Deva menyodorkan surat yang sedari tadi ia pegang, Umi Farah yang melihat isi surat itu menghela nafas berat.
Deva yang melihat respon ibunya biasa saja, mengernyit curiga, rahang nya mengeras. Deva Mengepalkan kedua tangannya, menekan segala emosi yang bergemuruh "Apa disini cuma Deva aja ya ga tau?" ia tersenyum pedih.
"Bang.." lirih Ara.
"Dengan ini Saya tau, seberapa penting saya dikehidupan kamu" desis Deva dengan nada sinis di setiap katanya.
Hati Diva mencelos, Guratan kekecewaan terlihat jelas dari raut wajah Deva, mata itu mengisyaratkan kesakitan.
Deva membuang kertas yang mengacaukan hidupnya, ia melangkah penuh amarah keluar rumah itu.
Diva beringsut mendekati Deva dan langsung mendekap nya dari belakang.
"Hiks.. Jangan tinggalin Diva.." Isakan tangis nya enggan berhenti. Dadanya sesak seolah ada yang mencabik-cabiknya.
"Ma-afin Diva.. Hiks.." nafas Diva tersendat-sendat. Ia mengeratkan pelukannya.
Deva merasakan kemeja belakangnya basah, ia menarik nafasnya kasar.

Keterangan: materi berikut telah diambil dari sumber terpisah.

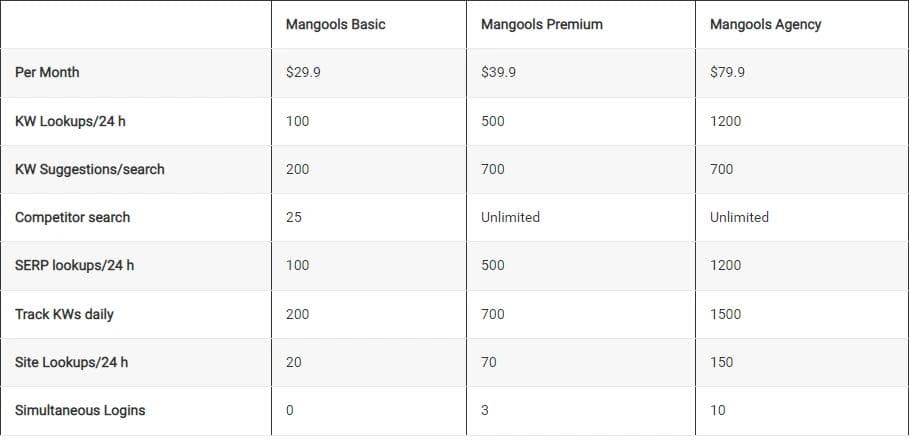Screen dimensions: 910x440
Task: Click the $39.9 Premium price cell
Action: 498,72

Diva menggeleng, mengeratkan pelukan nya ketika Deva berusaha melepas tangan yang melingkar pada tubuhnya.
Bagaimana pun kekuatan lelaki lebih dominan, Deva melepaskan tangan Diva tanpa menyakiti nya. Tanpa berbalik ia semakin mantap melangkah ke depan.
Tubuh Diva luruh, ia menangis tergugu "Hiks.. Ka Deva.." ia menatap nanar punggung suaminya.
Tahukan Diva bukan hanya ia yang terluka, sebagai sosok suami, ego nya pun terluka. Ia Menjalankan mobil dengan kecepatan penuh, ia keluar dari rumah yang memberinya luka.
Umi Farah yang tak tega melihat menantu nya bersimpuh dilantai, memeluk nya erat.
"Umi.. Ka Deva.." kata Diva di sela tangisannya.
Mata Ara memanas, ia tak pernah melihat sahabatnya sekacau ini. Ara memalingkan mukanya, mengusap air mata yang tiba-tiba mengalir. Sungguh ia pun tak tega melihat dua anak manusia yang sama-sama terluka.
"Biarkan ia pergi, Deva butuh waktu sendiri..."ucap Umi Farah mengusap punggung bergetar Diva.
"Maafin Diva Umi.. "
"Diva ga bisa jaga perasaan nya ka Deva.. "lirih Diva pilu. Sungguh beribu maaf ingin ia ucapkan.
Allah, ia sudah menyakiti suaminya sedalam ini. Batin nya berteriak.